In the meanwhile, the demand for high-powered games is still there, and will grow. As a minority market, we have to accept the fact that the major manufacturers in this market (games) will not go out of their way to meet our needs (not yet anyway), and yet will be happy enough to take our money.
We therefore have to be extra creative, and provide solutions for ourselves that meet our needs. WINE is an example of this - providing compatibility from the bottom upwards (Win32 environment for unchanged Windows binaries) as opposed to providing compatibility from the top downwards (targeting games for SDL+OpenGL on GNU/Linux, for example).
On that note, and inspired from your comment regarding Windows market share, I'd like to run an idea past you guys.
Earlier I mentioned about Xen-aware video drivers, and installing Windows under Xen, but what about a chimaera? What about making WINE Xen-aware?
I would not know if this was possible, but the hoped-for end result would be that a user could install the game and the Windows-native video drivers under WINE. I suppose WINE would run as a kind of "single process domU" and would take advantage of VT-d (directed I/O).

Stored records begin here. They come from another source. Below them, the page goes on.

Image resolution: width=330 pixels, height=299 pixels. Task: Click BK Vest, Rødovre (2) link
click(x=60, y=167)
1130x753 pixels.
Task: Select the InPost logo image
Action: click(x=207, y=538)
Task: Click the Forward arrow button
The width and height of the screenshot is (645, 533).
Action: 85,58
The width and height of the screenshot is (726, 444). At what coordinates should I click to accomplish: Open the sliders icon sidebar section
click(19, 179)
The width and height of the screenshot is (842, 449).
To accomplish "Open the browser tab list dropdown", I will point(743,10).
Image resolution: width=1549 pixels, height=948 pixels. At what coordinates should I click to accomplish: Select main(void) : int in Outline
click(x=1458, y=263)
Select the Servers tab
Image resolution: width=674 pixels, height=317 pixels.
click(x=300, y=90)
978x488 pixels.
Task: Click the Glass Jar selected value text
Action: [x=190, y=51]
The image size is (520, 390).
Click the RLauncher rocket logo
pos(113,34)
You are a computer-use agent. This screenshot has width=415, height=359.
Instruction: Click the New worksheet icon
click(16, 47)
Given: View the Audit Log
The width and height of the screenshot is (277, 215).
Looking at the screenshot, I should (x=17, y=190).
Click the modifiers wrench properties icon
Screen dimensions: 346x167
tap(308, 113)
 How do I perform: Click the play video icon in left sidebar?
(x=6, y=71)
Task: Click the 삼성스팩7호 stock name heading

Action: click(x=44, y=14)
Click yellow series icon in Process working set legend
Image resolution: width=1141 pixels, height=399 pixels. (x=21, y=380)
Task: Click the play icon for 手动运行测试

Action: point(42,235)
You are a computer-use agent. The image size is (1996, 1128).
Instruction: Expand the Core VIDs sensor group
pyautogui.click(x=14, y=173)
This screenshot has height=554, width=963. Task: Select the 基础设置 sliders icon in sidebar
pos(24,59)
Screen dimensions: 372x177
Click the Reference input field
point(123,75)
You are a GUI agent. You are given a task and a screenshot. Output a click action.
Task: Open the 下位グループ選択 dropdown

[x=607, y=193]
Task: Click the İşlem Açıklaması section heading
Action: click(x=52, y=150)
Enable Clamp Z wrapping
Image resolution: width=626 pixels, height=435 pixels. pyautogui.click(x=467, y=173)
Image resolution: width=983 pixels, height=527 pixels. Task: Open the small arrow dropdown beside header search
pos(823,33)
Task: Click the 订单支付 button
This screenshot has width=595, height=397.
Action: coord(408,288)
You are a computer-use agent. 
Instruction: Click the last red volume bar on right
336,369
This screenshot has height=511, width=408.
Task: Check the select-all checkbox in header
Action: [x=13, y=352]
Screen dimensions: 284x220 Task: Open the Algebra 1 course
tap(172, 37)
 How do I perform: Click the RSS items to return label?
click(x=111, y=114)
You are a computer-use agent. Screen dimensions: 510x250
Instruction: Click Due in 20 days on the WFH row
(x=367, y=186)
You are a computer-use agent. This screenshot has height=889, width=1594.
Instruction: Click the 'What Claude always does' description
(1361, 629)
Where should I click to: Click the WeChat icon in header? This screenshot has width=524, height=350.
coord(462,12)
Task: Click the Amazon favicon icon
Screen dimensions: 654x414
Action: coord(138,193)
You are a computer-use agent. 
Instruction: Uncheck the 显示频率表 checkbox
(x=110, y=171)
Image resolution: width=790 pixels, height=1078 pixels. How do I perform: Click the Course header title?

Assuming of course that the dom0 drivers were Xen-aware also, the Windows drivers could send instructions that would execute directly on the hardware.
Initially it'd probably need a separate GPU (and corresponding X session), and would probably work best on an *X2-type card - one monitor output. Eventually, it would evolve so that you'd only need one X session, and perhaps even run a DirectX application in a window - here's hoping.
Anyway, the upshot is that you get to run DirectX games at full speed, or as near to it as your going to get AND you don't have to buy a copy of Windows. How good is that?